*Text segment*
A 49 year old female is brought to the
emergency room at 4 AM by her husband,
complaining of crushing pain in her chest located
behind her sternum and radiating to the left arm.
She is overweight and has
a history of diabetes.
Myocardial infarction is suspected.
An ECG is performed which reveals ST segment elevation
and T-wave inversion in leads II, III and aVF.
Which of the following is the
most probable diagnosis?
Answer choice (A) - inferior
wall myocardial infarction or MI
Answer choice (B)
- lateral wall MI
Answer choice (C) -
posterior wall MI
Answer choice (D)
- anteroseptal MI
or Answer choice (E) -
right ventricular MI
Now take a moment to come to a conclusion yourself
before we go through the answers together.
Okay, let's tackle this
First thing we have to determine is what
subject are we talking about with this question?
Well, we're concerning the heart the pathology of
the heart, so this is cardiovascular pathology.
Now this is a 2-step question.
The first thing we have to do
is determine what is the diagnosis.
And this case, I mean it looks
like a myocardial infarction
but the second step is to determine where in the
heart are we gonna localize where the lesion is?
And the stem is absolutely required in this case
because we need it to help determine the diagnosis
but also then we need the ECG results
to localize the lesion in the heart.
Now let's start with the first step
in this question in our walkthrough
which is determining wether myocardial
infarction is the most likely diagnosis.
Well this patient absolutely has risk
factors for ischemic heart disease.
She has both obesity and diabetes.
Now this patient also presents with a very typical
clinical presentation for an acute myocardial infarction.
She has crushing substernal chest pain, some patients will
even say they feel like an elephant sitting on their chest
and the pain is substernal, and in this
case it's radiating to her left arm,
very classic for a
traditional or typical MI
Now we also see that the patient has
ST elevation and T wave inversion
which is also typical of an acute
myocardial infarction on the EKG.
Now that we think the diagnosis
is a myocardial infarction,
we need to be able to look at the EKG and then
determine where in the heart we see the lesion.
Well the question stem says that there is ST segment
elevation and T wave inversion in leads II, III, and aVF.
Now this is the inferior wall of the heart, so thus the answer in this
case is answer choice (A) - an inferior wall myocardial infarction.``
Now let's refer to the image for this question as it is an
extremely high-yield image and vital for every student to know.
It is absolutely critical as a doctor, that you can
look at an EKG and quickly be able to determine
what type of pathology we're looking at and
where in the heart you see that pathology.

*Tasks to complete*
- a) In the myocardial infarction case walkthrough, which ECG leads show ST segment elevation and T-wave inversion?
- b) Extend the myocardial infarction case walkthrough, starting after its last sentence.

*Data provided*
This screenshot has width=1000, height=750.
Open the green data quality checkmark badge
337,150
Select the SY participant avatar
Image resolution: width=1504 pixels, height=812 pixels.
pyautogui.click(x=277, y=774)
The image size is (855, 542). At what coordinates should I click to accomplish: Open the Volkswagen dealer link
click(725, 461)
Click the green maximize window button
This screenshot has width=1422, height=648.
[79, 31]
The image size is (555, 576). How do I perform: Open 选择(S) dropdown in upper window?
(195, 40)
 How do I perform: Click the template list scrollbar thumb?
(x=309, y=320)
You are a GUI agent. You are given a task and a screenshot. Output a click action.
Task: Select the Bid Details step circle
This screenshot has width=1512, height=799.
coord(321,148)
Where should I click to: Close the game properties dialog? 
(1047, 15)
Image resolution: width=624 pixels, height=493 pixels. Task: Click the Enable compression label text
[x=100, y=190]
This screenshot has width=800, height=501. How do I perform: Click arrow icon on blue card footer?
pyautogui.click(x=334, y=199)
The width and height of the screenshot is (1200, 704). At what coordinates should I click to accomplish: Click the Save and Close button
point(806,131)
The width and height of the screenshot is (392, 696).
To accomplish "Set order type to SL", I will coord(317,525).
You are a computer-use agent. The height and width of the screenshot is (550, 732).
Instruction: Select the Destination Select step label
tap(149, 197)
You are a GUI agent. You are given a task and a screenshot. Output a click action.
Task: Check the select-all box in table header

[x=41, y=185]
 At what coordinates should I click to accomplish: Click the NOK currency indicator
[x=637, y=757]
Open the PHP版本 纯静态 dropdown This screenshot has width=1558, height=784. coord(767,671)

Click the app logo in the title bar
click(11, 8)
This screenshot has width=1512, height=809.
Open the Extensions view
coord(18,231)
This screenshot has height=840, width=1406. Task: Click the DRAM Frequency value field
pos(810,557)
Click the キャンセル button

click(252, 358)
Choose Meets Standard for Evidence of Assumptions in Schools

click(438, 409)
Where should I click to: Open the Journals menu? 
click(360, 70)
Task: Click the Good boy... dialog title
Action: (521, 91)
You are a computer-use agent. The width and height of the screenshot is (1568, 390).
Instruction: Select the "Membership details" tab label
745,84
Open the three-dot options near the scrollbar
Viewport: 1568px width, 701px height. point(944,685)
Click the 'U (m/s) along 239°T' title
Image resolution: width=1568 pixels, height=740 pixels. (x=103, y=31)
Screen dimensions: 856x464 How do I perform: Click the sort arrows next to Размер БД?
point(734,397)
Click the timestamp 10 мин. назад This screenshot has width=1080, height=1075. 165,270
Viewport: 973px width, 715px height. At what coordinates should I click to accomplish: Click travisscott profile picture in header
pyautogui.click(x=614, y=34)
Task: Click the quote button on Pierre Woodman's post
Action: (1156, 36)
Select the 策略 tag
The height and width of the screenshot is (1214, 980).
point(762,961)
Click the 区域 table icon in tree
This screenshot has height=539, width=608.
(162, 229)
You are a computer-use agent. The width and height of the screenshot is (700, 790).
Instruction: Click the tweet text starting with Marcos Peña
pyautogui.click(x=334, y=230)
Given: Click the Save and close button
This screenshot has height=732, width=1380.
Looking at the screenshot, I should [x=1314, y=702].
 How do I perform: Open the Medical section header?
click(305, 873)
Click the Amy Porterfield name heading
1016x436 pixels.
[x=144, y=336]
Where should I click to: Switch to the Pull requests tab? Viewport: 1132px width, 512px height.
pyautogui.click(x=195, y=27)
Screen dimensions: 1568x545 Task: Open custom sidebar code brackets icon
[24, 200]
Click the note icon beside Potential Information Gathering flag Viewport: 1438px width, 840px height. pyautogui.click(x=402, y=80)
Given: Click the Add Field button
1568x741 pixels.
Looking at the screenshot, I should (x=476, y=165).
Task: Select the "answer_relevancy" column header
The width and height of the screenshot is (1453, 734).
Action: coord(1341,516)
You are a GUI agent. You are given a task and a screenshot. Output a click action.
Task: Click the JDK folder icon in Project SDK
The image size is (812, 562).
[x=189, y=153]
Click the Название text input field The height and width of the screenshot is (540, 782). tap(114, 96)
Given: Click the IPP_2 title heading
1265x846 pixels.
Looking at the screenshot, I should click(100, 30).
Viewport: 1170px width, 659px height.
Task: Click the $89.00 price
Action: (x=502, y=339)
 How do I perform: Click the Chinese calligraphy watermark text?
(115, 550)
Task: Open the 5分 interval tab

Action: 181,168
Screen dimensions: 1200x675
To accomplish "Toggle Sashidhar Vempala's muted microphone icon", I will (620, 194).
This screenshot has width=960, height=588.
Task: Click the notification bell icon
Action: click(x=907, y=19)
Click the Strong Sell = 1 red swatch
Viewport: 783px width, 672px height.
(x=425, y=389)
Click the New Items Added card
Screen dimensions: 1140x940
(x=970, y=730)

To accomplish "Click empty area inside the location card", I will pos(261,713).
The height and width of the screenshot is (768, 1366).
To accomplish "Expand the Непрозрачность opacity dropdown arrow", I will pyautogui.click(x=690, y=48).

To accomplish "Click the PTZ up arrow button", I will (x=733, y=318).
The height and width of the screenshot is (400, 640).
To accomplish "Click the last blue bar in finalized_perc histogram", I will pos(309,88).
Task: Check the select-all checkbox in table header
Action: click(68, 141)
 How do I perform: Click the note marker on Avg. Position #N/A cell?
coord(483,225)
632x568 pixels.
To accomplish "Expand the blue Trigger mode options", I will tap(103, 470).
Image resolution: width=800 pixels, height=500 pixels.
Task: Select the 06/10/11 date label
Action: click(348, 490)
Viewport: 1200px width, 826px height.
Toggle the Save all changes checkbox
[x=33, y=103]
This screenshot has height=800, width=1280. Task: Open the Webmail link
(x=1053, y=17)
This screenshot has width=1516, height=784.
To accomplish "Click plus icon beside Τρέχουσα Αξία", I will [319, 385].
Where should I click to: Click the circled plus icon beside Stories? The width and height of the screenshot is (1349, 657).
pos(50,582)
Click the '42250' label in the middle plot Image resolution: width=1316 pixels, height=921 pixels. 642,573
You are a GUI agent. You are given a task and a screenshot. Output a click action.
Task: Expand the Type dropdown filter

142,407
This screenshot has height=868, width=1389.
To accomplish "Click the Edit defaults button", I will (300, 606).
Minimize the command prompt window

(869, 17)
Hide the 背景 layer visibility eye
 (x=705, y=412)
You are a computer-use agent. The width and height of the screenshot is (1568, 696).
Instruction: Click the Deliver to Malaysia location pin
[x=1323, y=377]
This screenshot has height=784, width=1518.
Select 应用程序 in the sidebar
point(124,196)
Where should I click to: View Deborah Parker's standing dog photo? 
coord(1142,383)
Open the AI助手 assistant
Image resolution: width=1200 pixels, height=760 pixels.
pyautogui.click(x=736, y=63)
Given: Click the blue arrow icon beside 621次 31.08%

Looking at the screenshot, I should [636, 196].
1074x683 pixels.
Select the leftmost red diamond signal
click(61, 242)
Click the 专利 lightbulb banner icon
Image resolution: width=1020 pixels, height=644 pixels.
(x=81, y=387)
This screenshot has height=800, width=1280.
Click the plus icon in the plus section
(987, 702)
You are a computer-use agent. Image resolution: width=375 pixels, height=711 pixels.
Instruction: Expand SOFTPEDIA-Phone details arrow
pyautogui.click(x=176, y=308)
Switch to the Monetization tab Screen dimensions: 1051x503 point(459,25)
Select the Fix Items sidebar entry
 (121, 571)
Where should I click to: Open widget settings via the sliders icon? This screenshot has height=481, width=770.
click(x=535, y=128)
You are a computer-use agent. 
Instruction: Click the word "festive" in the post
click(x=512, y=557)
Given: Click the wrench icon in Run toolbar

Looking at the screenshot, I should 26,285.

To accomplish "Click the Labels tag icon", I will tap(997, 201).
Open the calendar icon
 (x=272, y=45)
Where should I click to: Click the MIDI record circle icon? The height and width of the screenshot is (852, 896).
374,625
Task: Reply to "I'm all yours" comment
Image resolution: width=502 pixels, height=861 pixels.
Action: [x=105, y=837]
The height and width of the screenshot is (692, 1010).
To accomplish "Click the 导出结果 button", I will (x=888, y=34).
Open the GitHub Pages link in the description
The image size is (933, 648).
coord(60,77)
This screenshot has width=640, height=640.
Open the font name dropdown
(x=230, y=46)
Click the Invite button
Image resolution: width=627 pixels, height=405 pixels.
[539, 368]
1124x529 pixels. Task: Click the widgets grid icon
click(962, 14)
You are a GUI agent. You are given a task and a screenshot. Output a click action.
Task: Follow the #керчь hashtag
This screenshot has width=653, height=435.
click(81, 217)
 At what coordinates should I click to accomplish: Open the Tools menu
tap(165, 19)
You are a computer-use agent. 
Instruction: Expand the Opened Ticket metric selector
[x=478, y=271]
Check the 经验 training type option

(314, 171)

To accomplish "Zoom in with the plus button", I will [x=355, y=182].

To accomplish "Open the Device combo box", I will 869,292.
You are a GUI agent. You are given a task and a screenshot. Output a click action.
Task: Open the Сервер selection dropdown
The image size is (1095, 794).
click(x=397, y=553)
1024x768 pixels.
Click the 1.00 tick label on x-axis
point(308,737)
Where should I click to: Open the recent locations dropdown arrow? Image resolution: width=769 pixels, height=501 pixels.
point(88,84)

*Outputs for the tasks*
- a) Leads II, III and aVF.

- b)
And if you look at how the location of the MI by EKG
leads is set up in the diagram, you'll see 12 boxes.
And this is set up just like a clinical 12 lead EKG where
each leads corresponds to a certain section on the heart
except for aVR - that's a non-diagnostic lead,
it's just needed to come up with a 12-L EKG.
Now if you look, leads II, III
and aVF are our inferior leads.
leads V5, V6, I and aVL
are lateral leads.
V1, V2 are septal and
V3 and V4 anterior.
It is absolutely vital that you simply memorize
this and put it to memory, ingrain it in your head
because this information is not only vital to USMLE
exam but it's also vital to basic clinical practice.
And as you can see above the images of the heart,
it dictates where you have the different lateral,
inferior and anterior segments of
the heart and also the septal wall.
Now let's go through some high-yield facts
regarding an acute myocardial infarction
and also lcoalization of an
acute myocardial infarction.
Now typical clinical symptoms that one can see with a
patient presenting with an acute myocardial infarction
include severe crushing substernal chest pain
that can radiate to the left arm or into the jaw,
and the pain can often be associated with
sweating, nausea and even shortness of breath.
An important risk factors for patients with an acute MI, are
smoking, obesity, hyperlipidemia, hypertension and diabetes.
And general changes that you can see in an ECG
includes ST segment elevation and T wave inversion,
or you can have what is called a STEMI which
is ST segment elevation myocardial infarction.
Now when looking at a EKG, it's extremely important to be able to
localize where we have different localization within the heart.
And very important to understand, V1-V2 are your
septals, V3 and V4 anterior, V5, V6, I and aVL are lateral
and II,III and aVF are inferior - absolutely vital
information for localizing a myocardial infarction.